→ EXERCISE BRIEF:
Restate word for word the span that opens with the line containing "Where should I click to: Choose" and closes with the final line of the data; give only those lines.

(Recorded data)
▽

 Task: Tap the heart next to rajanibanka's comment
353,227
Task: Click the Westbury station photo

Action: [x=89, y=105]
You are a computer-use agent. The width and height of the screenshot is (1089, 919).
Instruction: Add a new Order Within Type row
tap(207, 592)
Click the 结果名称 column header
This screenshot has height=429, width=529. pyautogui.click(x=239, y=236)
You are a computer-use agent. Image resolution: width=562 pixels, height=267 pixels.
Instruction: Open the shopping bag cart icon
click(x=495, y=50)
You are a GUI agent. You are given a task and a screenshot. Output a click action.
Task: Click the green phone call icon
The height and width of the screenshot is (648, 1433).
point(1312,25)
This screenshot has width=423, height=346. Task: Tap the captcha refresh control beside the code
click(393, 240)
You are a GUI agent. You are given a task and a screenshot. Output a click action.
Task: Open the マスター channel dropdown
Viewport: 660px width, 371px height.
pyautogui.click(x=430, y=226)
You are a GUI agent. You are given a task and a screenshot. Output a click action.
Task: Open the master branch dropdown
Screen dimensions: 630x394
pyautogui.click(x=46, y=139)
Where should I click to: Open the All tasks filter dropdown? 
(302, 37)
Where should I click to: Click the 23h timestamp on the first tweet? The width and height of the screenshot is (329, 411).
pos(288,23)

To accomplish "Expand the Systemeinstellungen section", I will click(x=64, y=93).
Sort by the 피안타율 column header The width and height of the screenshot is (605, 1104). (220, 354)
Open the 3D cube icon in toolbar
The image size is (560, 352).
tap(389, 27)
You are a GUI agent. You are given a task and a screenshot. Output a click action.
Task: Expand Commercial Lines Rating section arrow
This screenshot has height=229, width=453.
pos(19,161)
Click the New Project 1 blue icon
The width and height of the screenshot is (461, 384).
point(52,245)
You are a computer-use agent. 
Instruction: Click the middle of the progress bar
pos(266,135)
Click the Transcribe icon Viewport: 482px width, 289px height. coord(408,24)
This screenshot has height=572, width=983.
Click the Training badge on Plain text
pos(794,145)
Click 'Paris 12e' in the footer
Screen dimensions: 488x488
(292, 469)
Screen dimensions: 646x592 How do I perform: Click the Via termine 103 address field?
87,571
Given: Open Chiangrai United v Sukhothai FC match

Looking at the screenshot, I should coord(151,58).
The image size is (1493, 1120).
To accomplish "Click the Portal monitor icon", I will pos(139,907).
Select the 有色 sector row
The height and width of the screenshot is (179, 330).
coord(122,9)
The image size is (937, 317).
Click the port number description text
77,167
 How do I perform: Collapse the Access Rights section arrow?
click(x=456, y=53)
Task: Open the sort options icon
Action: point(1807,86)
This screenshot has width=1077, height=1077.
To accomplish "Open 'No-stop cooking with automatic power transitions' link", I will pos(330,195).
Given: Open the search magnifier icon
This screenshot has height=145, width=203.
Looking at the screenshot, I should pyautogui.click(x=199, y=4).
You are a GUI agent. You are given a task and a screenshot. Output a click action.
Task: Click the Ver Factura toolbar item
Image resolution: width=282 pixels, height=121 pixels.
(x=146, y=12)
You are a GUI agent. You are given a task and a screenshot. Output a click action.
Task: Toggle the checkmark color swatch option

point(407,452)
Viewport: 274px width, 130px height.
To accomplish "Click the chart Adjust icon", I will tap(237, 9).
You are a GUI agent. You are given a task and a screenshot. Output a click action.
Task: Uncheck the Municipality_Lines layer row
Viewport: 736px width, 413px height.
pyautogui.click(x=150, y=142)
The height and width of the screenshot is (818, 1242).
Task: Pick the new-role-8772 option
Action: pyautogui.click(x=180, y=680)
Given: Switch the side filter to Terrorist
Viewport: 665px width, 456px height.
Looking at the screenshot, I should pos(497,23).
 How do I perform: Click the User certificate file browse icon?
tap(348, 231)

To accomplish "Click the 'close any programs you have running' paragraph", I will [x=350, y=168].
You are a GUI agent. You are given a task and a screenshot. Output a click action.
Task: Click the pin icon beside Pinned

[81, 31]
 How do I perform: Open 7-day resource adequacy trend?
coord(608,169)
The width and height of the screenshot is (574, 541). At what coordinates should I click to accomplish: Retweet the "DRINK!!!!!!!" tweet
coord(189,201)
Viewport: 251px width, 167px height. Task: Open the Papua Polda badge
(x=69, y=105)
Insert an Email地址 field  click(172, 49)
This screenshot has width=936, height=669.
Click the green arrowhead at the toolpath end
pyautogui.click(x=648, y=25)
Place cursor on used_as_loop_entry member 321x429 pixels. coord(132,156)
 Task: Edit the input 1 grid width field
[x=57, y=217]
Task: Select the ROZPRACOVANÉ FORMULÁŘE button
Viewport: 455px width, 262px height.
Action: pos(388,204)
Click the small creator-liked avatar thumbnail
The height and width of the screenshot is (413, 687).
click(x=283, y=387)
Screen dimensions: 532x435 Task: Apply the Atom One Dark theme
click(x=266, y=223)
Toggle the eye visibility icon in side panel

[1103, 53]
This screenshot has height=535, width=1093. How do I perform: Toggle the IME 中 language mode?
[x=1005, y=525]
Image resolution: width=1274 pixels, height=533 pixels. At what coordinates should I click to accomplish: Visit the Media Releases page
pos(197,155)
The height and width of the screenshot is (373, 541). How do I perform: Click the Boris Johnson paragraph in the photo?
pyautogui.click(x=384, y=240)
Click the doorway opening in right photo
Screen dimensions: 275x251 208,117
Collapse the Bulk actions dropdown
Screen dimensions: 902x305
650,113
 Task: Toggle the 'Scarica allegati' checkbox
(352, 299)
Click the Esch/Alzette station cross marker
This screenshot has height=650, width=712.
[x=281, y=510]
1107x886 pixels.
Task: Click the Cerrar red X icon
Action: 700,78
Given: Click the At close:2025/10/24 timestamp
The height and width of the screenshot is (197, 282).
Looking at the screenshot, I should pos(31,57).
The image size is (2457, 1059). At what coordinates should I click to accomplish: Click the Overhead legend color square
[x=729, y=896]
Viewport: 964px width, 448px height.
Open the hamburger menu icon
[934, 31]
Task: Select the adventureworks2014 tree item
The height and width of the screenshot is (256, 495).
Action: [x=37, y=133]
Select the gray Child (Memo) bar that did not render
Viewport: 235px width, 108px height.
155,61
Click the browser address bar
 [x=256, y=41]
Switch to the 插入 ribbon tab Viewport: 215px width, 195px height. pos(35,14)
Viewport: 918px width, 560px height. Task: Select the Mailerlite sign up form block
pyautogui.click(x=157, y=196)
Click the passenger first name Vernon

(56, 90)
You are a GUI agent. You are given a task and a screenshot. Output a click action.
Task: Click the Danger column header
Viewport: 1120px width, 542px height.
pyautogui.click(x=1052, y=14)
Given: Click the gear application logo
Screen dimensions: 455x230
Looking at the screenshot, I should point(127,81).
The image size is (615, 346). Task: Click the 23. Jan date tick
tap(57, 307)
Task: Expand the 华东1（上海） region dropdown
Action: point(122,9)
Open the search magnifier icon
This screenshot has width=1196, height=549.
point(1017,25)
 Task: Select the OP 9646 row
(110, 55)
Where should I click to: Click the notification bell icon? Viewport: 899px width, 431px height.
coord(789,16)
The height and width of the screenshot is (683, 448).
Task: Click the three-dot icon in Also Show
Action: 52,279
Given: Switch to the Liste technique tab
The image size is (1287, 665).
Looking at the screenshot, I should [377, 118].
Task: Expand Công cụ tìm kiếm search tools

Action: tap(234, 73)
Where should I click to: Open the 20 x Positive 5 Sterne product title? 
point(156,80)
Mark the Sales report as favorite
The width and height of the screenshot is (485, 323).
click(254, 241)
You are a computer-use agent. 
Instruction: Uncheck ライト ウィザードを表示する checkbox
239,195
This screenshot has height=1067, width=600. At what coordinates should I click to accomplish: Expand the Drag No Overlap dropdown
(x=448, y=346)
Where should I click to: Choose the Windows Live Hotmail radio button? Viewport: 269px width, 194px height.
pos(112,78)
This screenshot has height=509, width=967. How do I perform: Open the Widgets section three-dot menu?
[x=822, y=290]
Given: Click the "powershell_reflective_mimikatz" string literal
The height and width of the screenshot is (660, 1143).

△

→ SOLUTION FOR THIS TASK:
Where should I click to: Choose the Windows Live Hotmail radio button? Viewport: 269px width, 194px height.
pos(112,78)
This screenshot has height=509, width=967. How do I perform: Open the Widgets section three-dot menu?
[x=822, y=290]
Given: Click the "powershell_reflective_mimikatz" string literal
The height and width of the screenshot is (660, 1143).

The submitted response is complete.